Espace

Le JWST, un télescope révolutionnaire

Fleur OLAGNIER • fleur.olagnier@gmail.com

NASA GSFC/CIL/Adriana Manrique Gutierrez – vue d’artiste, David Higginbotham, Northrop Grumman 

Le télescope spatial James-Webb (JWST) doit être lancé dans l’espace le 18 décembre prochain, après de multiples reports. Développé par les agences spatiales américaine (Nasa), européenne (Esa) et canadienne (ASC), ce «grand frère» d’Hubble sera le plus grand télescope astronomique jamais lancé dans l’espace. Grâce à des technologies de pointe, il devrait permettre des avancées considérables dans la compréhension de la formation et de l’évolution des différentes structures de l’Univers, en particulier aux premiers âges après le Big Bang 

 

C’est un projet qui a démarré en 1989, alors que le télescope spatial Hubble n’avait même pas encore quitté le sol. Un atelier de travail, organisé au centre chargé des opérations d’Hubble et avec le soutien de la Nasa émet cette année-là l’idée de développer un télescope de 8 m de diamètre. Il serait destiné à une observation de pointe du spectre de la lumière dans le proche infrarouge, quand Hubble est conçu pour observer dans l’ultraviolet, le visible et l’infrarouge, mais avec une performance moindre. L’objectif de ce Next Generation Space Telescope (NGST) ? Étudier les corps célestes très peu lumineux et quasiment invisibles pour Hubble, afin de mieux comprendre les processus de formation des galaxies, des étoiles, des planètes et de la vie, en particulier dans la période dite des âges sombres. C’est cette phase d’inflation qui a engendré les premières grandes structures et objets célestes de l’Univers, seulement quelques centaines de millions d’années après le Big Bang il y a 13,8 milliards d’années. 

Trente ans plus tard

Un objectif ambitieux donc, qui a nécessité de nombreuses années de développement et de recherches de financements. En 1996, une étude de faisabilité évalue le coût du NGST à 500 millions de dollars. Les premiers travaux pour déterminer la structure du télescope sont menés à la fin des années 1990, et c’est également à cette époque que la Nasa décide de s’associer aux agences spatiales européenne (Esa) et canadienne (ASC). Au vu du temps estimé nécessaire à la fabrication des miroirs, le lancement du NGST est planifié au plus tôt pour 2008.

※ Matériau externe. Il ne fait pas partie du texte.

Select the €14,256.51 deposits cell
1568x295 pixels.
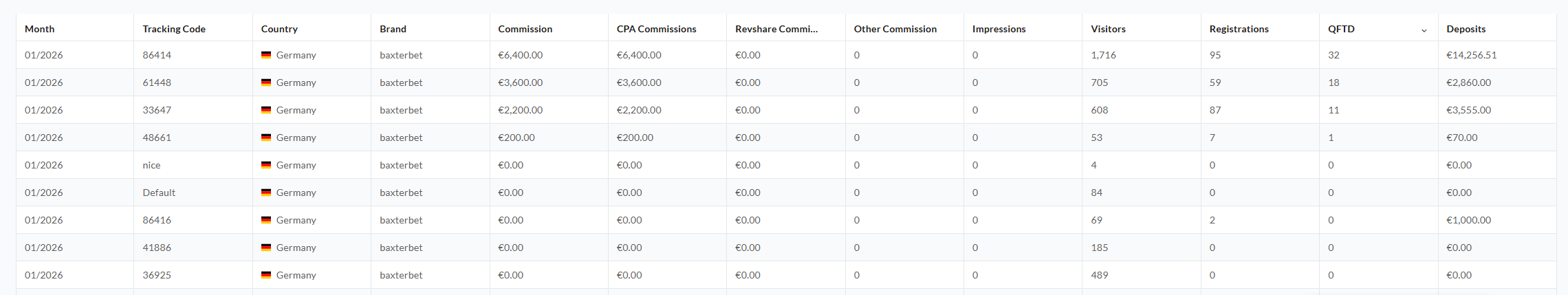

En 2002, le télescope est rebaptisé JWST pour James Webb Space Telescope, en référence au deuxième administrateur de la Nasa de 1961 à 1968, James Edwin Webb, qui a joué un rôle clé dans le développement du programme lunaire Apollo. Évalué à 3 milliards de dollars en 2005, le coût du super télescope est régulièrement revu à la hausse, tant et si bien que l’abandon du projet est envisagé en 2011 par le Congrès américain… Fort heureusement, il n’en fut rien, la Nasa étant simplement sommée de fournir régulièrement un calendrier d’avancement et un chiffrage détaillé du programme. Finalement, après des années d’incertitudes, de travail acharné et une dizaine de reports, le super télescope, dont le coût final frôle les 10 milliards de dollars, est programmé pour un décollage le 18 décembre prochain. 

Monumental

Le télescope à très grande ouverture (6,5 m), affiche des dimensions monumentales de 22 m par 12 pour un poids de 6,5 t. Ce mastodonte du ciel va effectuer ses observations dans la bande spectrale située entre 0,6 et 28 microns, qui correspond au rayonnement infrarouge. Pour que ses mesures ne soient pas perturbées par les émissions infrarouge du Soleil, de la Terre, de la Lune et de ses propres instruments, il sera maintenu à une température d’environ 40 kelvins, soit -233 °C, grâce à un bouclier thermique aussi grand qu’un court de tennis. Le JWST sera positionné au point de Lagrange L2 du système Soleil-Terre, à 1,5 million de kilomètres de la Terre, du côté opposé à notre étoile. Le Soleil, la Terre et la Lune seront donc constamment derrière le bouclier thermique, de sorte que le télescope et ses instruments soient bien protégés, dans le froid et dans le noir. De plus, compte-tenu de la taille et de la forme du «pare-soleil» géant, la zone du ciel observable à un instant donné par le télescope sera d’environ 40% de la voûte céleste, contre 80% pour Hubble. L’observation de l’ensemble du ciel sera toutefois bel et bien possible au cours de l’année, sur une période de 100 jours minimum.

 
L’observatoire spatial se compose d’une partie optique dont le miroir primaire de 6,5 m, et de 4 instruments: la caméra NIRCam, le spectrographe NIRSpec (Near InfraRed Spectrograph) et les spectro-imageurs MIRI (Mid-Infrared Instrument) et NIRISS (Near Infrared Imager and Slitless Spectrograph).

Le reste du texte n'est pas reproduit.